Questions on the material:
a. List every university named in the biography of Max Pfannenstiel below.
b. From the biography of Max Pfannenstiel below, print everything from "Max Joseph Jakob" down to "the Nazi regime.".

Given passage:
»»

Max Joseph Jakob Pfannenstiel (25 July 1902 – 1 January 1976) was a German geologist, palaeontologist and librarian who spent some years in Turkey due to being classified as a 2nd-degree mixed-Jew during the early part of the Nazi regime.

Pfannenstiel was born in Wanzenau, Alsace, to notary Hermann and Maria Reinach Pfannenstiel. The family moved to Mainz where Pfannenstiel studied at the gymnasium graduating in 1921 before studying geology at the University of Heidelberg under Wilhelm Salomon-Calvi and at the University of Breslau under Hans Cloos. He received a doctorate in 1926 from Heidelberg and worked as an assistant to Wilhelm Deecke at the University of Freiburg until 1930. During this period he produce a catalog of fossil from the Upper Rhine. He also examined the geology of the Kaiserstuhl area. He then trained as a librarian and joined work in 1932 but he was dismissed in 1933 due to the Nuremberg Laws which identified him as "Mischlinge 2nd degree" or 2nd degree Jewish mixed race. He then worked in a bookstore and in 1935 he went to Geneva as a Rockefeller scholar at the library of the Hygienics Institute of the League of Nations. In 1938 his former advisor Salomon-Calvi, who had been exiled as a Jew to Turkey found a position for Pfannestiel in Ankara and worked at the library of the Ankara Agricultural University until 1941. In 1941 he returned to Germany where he joined military service (the rules about Jewish ancestry were changed in 1942) where his expertise on the Mediterranean was sought. Geologist Julius Wilser questioned his appointment for being a "half-Jew" but an examination of the laws applicable showed that he could be employed and his old position as librarian at the University of Erlangen was restored. He then joined the army and was involved in cartography and bathymetry of the Mediterranean in the Palestine and adjoining regions with the military geology department at Berlin-Wannsee. Here he was also able to examine his personal interests on the Quaternary geology of the Levant. He examined sea level variations related to the Ice Age and was able to later suggest estimates of the extent of the Glacial cover in Europe. He returned to work at the end of the war at the University of Freiburg and in 1947 he became a professor of geology succeeding Wolfgang Soergel. He became a rector of the university in 1954-55. He retired in 1970 but continued to serve as an emeritus professor. In this period he began to construct a geological archive based on manuscripts from wartime. He received the Hans Stille Medal in 1974 and was appointed officer of the Order of the Palms of the Paris Academy of Sciences (1966).

««

Collected data:

»»

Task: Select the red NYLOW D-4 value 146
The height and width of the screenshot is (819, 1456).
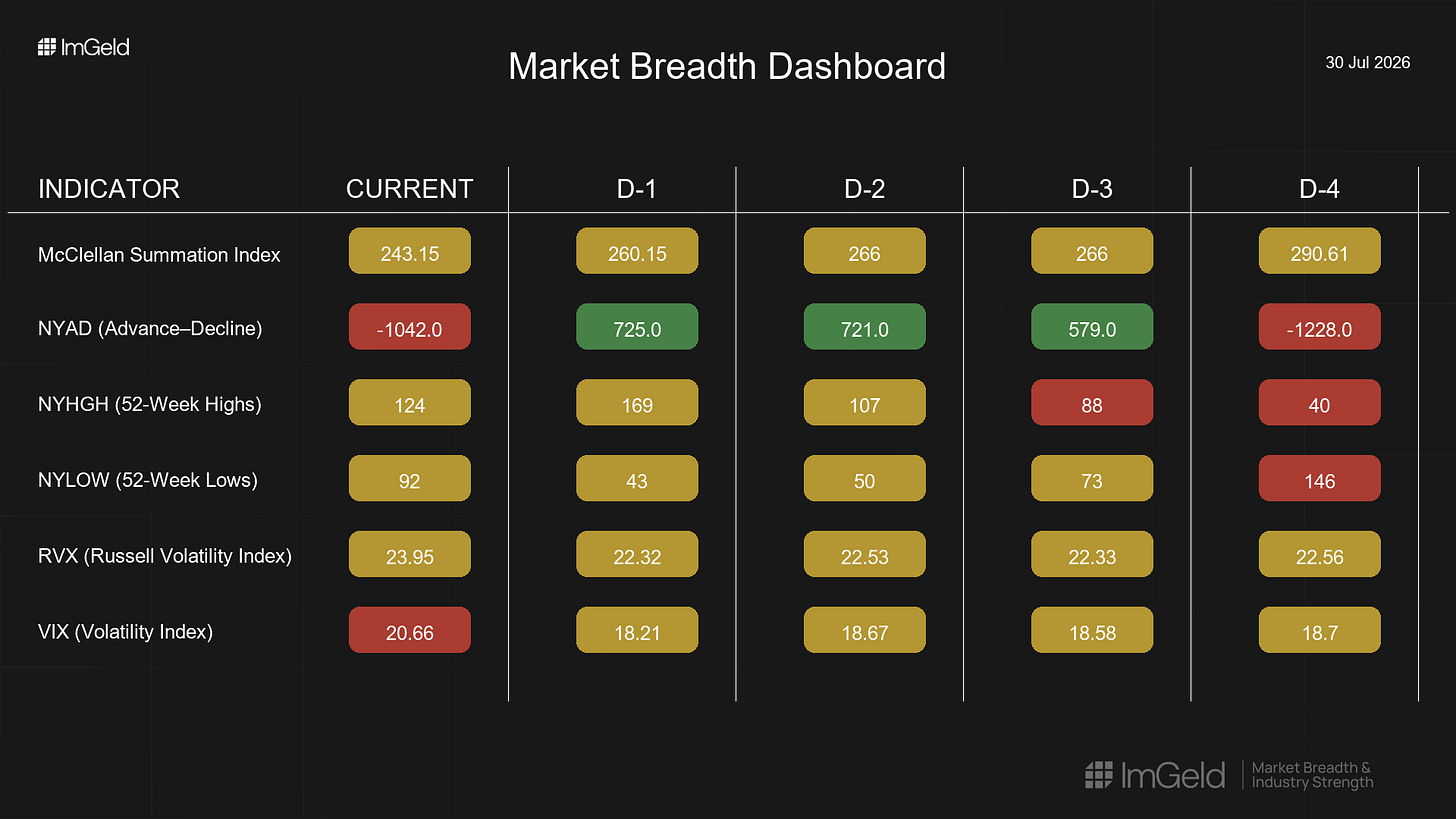Action: click(1320, 479)
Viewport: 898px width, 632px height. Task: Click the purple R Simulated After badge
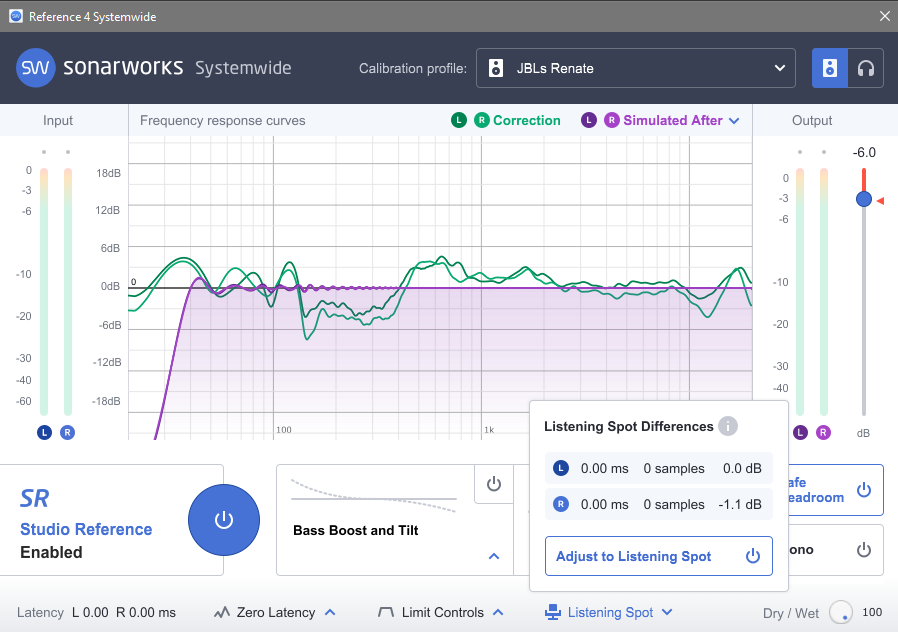coord(612,120)
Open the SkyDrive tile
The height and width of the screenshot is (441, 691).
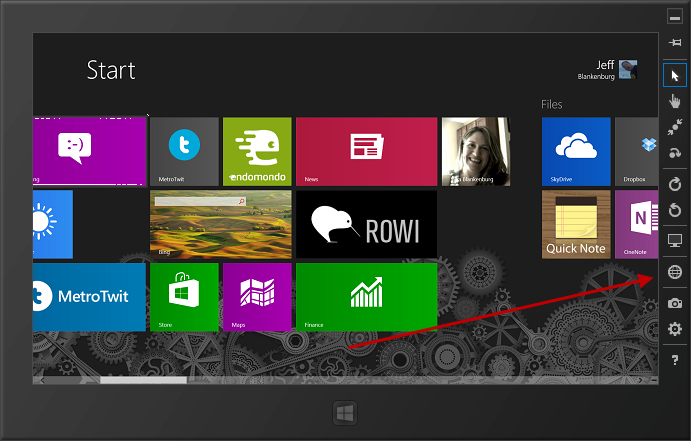coord(576,151)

««

Responses:
a. University of Heidelberg, University of Breslau, University of Freiburg, Ankara Agricultural University, University of Erlangen

b.
Max Joseph Jakob Pfannenstiel (25 July 1902 – 1 January 1976) was a German geologist, palaeontologist and librarian who spent some years in Turkey due to being classified as a 2nd-degree mixed-Jew during the early part of the Nazi regime.